If you look carefully at them, the axial load this will usually be uniformly distributed throughout the depth of the section. Bending moments, bigger at the sides, if you’re talking elastic, and then not so much in the middle. And then shear forces generally speaking high in the middle and not so much at the sides. So it gives you these extra rules so that you can redistribute, move around the stresses and get every single part more utilized rather than over utilizing one part of it. *

*So taking a bit of a closer look. So if your shear force is less than half of your shear existence then you don’t even have to worry about it because this amount used here isn't significant enough that it would affect these two. If it is then it’s not a linear relationship, it’s not like if I’ve used 80% of my shear I only have 20% strength in my beam left. You get to use this nifty little rule here, which gives you this “Rho” factor.

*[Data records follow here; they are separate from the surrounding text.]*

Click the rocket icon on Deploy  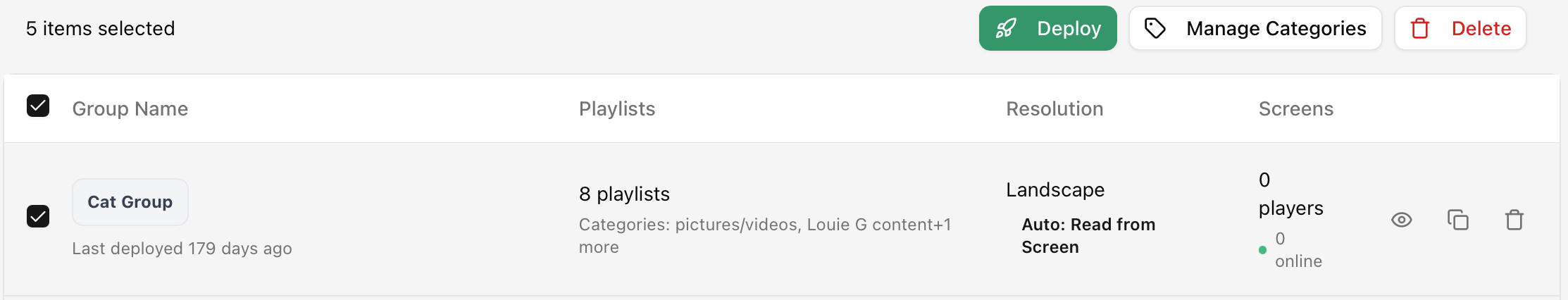pos(1006,28)
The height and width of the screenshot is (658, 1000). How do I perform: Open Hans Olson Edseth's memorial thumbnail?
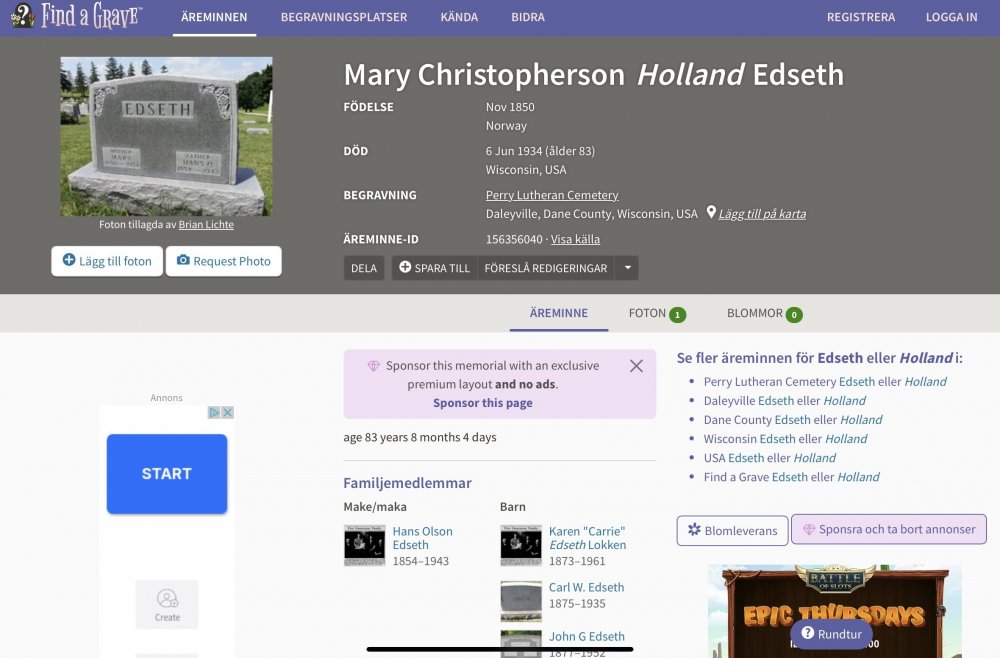tap(364, 546)
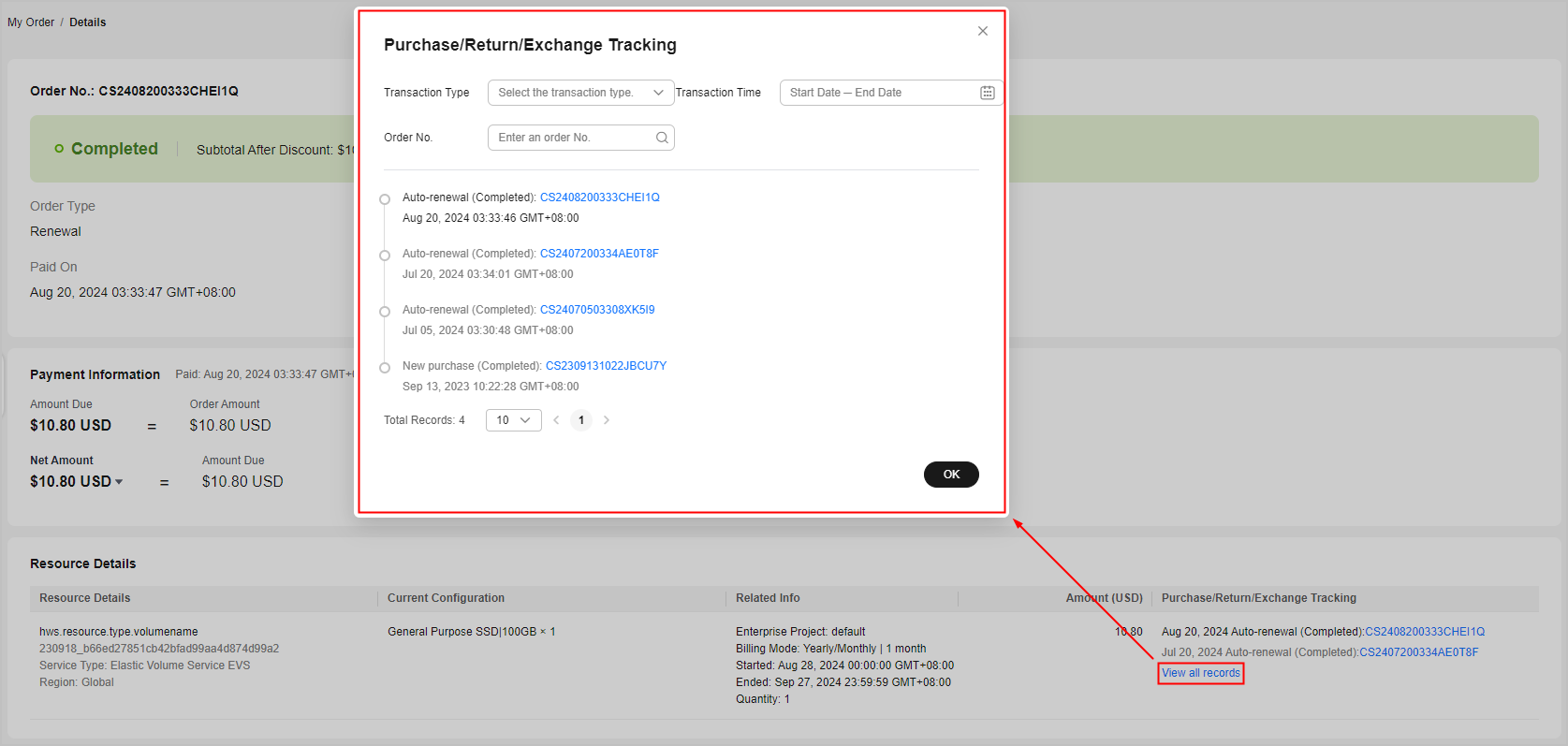Close the Purchase/Return/Exchange Tracking dialog
Viewport: 1568px width, 746px height.
click(x=982, y=31)
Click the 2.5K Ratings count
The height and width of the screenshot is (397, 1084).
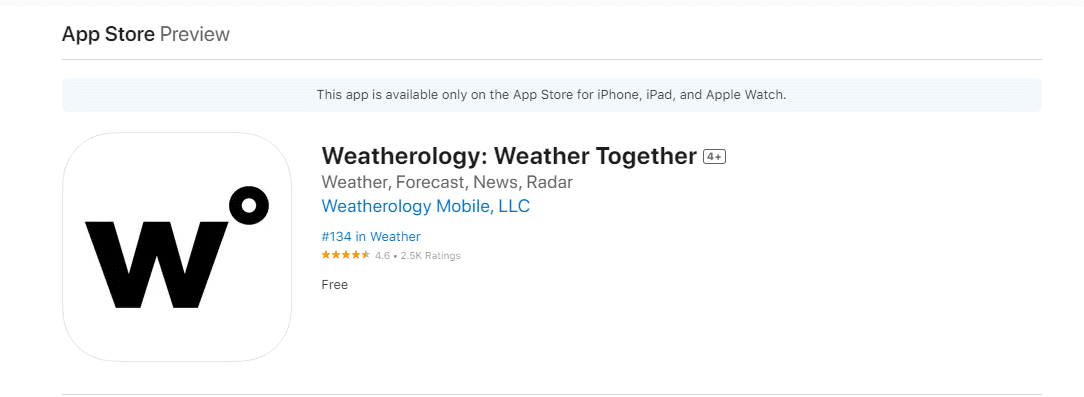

You reduce the effective yield strength of the material based on how much of the shear strength you’ve utilized.*

*You can ignore axial stress as well if that's not very high, again the reason being that if you’ve only used a quarter of the strength of the material think about triangles only taking up half of the area. It's that similar principle is that if you’ve only used a little bit of this then you could this could easily knock off the end of that triangle and redistribute some of that force and some of that stress into this web here. *

*And if you do have an axial force that is greater, then you reduce the bending moment and this equation is difference for every single beam. They all follow a ratio of much of your (correction: axial force compared to your axial resistance) and a ratio of how much web to how much flange. Or in the case of a Square hollow section for instance how much you’ve got on the top and bottom compared to the two sides if it was a square section. *

*But for the case of the I sections, the UCs and the UB’s you take a ratio of force to resistance, you take a ratio of how much web to flange and you plug those into the equations from the Eurocode and it gives you a slight reduction. Just because you’ve used half of your axial strength doesn’t mean you’re going to have to reduce your bending resistance by half, again it lets you move things around and gives you a less conservative but a much more economical strength out of your beam. *

*I haven’t covered everything but hopefully that gives you a little bit of instruction in the combined effects to EC3.*